> _Prompt_
Within this material, find every line where the string "computer" appears, and copy it out.

> _Material for the task_

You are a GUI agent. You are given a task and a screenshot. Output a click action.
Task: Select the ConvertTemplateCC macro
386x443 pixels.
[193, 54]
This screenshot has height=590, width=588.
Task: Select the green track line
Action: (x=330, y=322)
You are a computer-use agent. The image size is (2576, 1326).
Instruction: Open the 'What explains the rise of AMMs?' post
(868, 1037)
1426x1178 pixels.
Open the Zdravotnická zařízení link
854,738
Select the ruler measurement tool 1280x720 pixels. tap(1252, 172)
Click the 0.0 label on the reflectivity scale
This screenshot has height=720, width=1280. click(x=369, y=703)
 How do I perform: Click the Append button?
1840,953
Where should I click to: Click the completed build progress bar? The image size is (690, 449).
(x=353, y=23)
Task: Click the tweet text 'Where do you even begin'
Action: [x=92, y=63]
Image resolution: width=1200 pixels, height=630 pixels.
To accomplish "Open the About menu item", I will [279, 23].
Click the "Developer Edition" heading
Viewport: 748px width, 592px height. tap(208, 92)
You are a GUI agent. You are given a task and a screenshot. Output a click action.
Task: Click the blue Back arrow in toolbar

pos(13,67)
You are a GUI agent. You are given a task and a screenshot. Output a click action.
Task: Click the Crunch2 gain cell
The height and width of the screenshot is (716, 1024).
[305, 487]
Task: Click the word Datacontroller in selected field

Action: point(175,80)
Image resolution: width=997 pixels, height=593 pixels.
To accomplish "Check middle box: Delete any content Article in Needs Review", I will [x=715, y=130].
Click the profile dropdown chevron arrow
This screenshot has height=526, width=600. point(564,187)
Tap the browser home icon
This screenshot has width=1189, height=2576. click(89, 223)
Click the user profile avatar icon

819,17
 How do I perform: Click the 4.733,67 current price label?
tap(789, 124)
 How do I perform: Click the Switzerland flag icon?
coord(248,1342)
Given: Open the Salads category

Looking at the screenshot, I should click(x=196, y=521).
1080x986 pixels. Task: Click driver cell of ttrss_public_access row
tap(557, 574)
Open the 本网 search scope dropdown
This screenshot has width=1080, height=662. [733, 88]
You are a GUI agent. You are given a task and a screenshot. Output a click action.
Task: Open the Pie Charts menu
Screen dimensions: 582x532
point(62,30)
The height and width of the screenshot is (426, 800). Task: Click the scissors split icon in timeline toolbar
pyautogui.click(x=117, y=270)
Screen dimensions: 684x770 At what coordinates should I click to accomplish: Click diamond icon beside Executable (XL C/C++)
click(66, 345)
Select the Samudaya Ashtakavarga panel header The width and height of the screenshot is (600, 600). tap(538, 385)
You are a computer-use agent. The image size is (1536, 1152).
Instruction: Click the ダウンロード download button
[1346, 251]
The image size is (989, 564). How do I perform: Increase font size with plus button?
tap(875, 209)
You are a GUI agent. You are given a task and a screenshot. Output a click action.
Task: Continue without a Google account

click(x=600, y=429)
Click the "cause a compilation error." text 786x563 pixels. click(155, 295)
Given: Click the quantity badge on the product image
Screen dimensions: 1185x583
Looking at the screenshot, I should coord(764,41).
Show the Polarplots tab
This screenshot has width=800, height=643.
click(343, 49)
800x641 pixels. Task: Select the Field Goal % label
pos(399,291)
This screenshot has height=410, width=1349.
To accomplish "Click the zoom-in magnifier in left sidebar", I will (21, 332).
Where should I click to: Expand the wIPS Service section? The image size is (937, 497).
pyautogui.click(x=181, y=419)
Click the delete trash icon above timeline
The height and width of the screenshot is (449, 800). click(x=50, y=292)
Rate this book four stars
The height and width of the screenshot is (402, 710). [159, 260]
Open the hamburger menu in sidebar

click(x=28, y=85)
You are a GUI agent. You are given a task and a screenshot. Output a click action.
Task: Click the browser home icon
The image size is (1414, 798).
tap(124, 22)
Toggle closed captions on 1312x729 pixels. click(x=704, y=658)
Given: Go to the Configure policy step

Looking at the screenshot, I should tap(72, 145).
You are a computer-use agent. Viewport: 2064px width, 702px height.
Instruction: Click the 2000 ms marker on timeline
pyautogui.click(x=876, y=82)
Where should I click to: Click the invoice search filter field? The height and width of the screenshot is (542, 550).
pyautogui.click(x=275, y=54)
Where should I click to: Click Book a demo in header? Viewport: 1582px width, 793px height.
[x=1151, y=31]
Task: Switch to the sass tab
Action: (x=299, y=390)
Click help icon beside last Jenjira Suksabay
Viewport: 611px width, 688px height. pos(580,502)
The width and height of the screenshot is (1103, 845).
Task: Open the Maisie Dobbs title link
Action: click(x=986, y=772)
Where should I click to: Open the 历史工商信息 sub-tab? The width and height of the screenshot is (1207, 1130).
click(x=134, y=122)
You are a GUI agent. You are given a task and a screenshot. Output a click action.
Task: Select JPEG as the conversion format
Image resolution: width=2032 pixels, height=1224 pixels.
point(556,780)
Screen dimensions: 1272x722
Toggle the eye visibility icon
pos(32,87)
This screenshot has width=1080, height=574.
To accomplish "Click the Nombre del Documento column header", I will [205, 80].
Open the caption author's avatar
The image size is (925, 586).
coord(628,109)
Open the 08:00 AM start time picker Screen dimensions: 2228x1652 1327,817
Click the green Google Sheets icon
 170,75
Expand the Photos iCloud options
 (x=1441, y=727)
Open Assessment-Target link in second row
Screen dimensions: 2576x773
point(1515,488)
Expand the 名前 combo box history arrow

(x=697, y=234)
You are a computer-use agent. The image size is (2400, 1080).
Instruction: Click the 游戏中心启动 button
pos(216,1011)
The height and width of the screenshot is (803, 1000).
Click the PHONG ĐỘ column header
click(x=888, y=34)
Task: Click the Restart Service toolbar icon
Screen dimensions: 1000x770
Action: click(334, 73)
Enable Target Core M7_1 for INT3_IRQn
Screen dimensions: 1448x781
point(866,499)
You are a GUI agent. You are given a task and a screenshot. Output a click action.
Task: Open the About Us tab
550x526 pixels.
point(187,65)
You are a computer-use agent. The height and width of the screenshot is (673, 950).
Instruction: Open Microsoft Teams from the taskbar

> _Expected output_
You are a computer-use agent. The image size is (2576, 1326).
You are a computer-use agent. The image size is (1536, 1152).
You are a computer-use agent. Viewport: 2064px width, 702px height.
You are a computer-use agent. The image size is (2400, 1080).
You are a computer-use agent. The height and width of the screenshot is (673, 950).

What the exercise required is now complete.